Medical debt, which is accumulated when visiting a doctor’s office or some sort of medical service provider, is commonly outsourced to third party collection agencies when it goes into default. And, collection agencies normally place those collections on the credit reports of the defaulted consumers. Collections can lead to lower credit scores and will generally remain on credit reports for up to seven years.

Current and prior versions of the FICO credit scores treat collections the same way whether medical, non-medical, paid or unpaid. Collections are considered to be major derogatory items and can, but don’t always, cause lower credit scores. In FICO’s latest, and yet to be released, credit score generation called FICO Score 9, medical collections, including paid medical collections, will have a smaller impact than non-medical collections, according to Anthony Sprauve, FICO’s Senior Consumer Credit Specialist.
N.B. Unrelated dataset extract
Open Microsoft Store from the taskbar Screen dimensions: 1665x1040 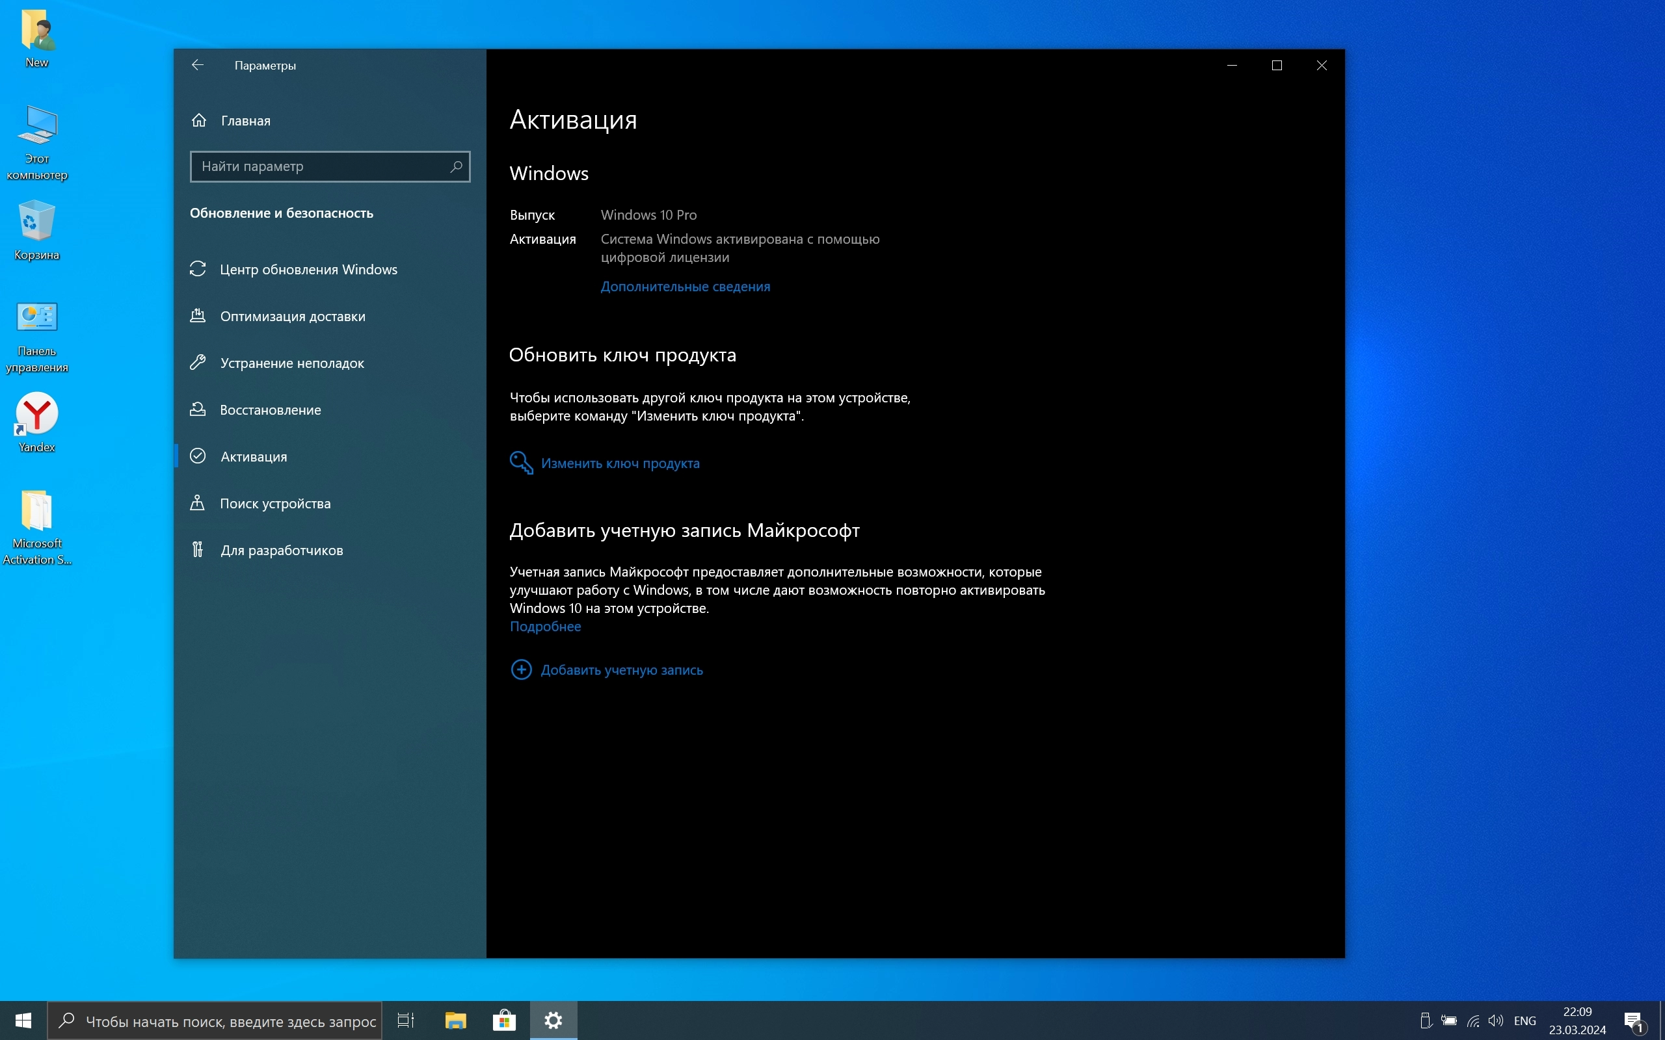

The newest version of the VantageScore credit score (Version 3.0) ignores any and all collections that have a zero balance. The VantageScore credit scores do consider all collection types that are unpaid. What this means is if you have a medical collection and you end up settling it, or paying it, then once it’s updated to show a zero balance the newest VantageScore will completely ignore it.

The CFPB’s study found that medical collections are not as predictive of increased credit risk as non-medical collections. They also found that paid medical collections are not as predictive of increased credit risk as unpaid medical collections. This suggests credit-scoring models should discount medical collections, to some varying extent, whether or not they are paid or unpaid.

It’s commonly known the lender, by way of their policies, discount the value of medical collections. They know that consumers don’t choose to get sick and incur large amounts of uncovered medical expenses. They also know that in many cases the cause of medical collections on credit reports has less to do with irresponsible consumers as it does with the inherent problems with medical billing and insurance processes.

The CFPB study seems to validate the actions already being taken by FICO and VantageScore Solutions as they, by way of their model redevelopments, have already discounted paid and unpaid medical collections. This is good news as credit scoring models don’t need to become influenced by way of anything other than hard data findings. Finally, it’s unclear that the CFPB has enforcement authority over credit scoring systems so even if FICO and VantageScore Solutions were not already treating medical and paid collections differently, in favor of consumers, it’s not clear the CFPB could do anything about it.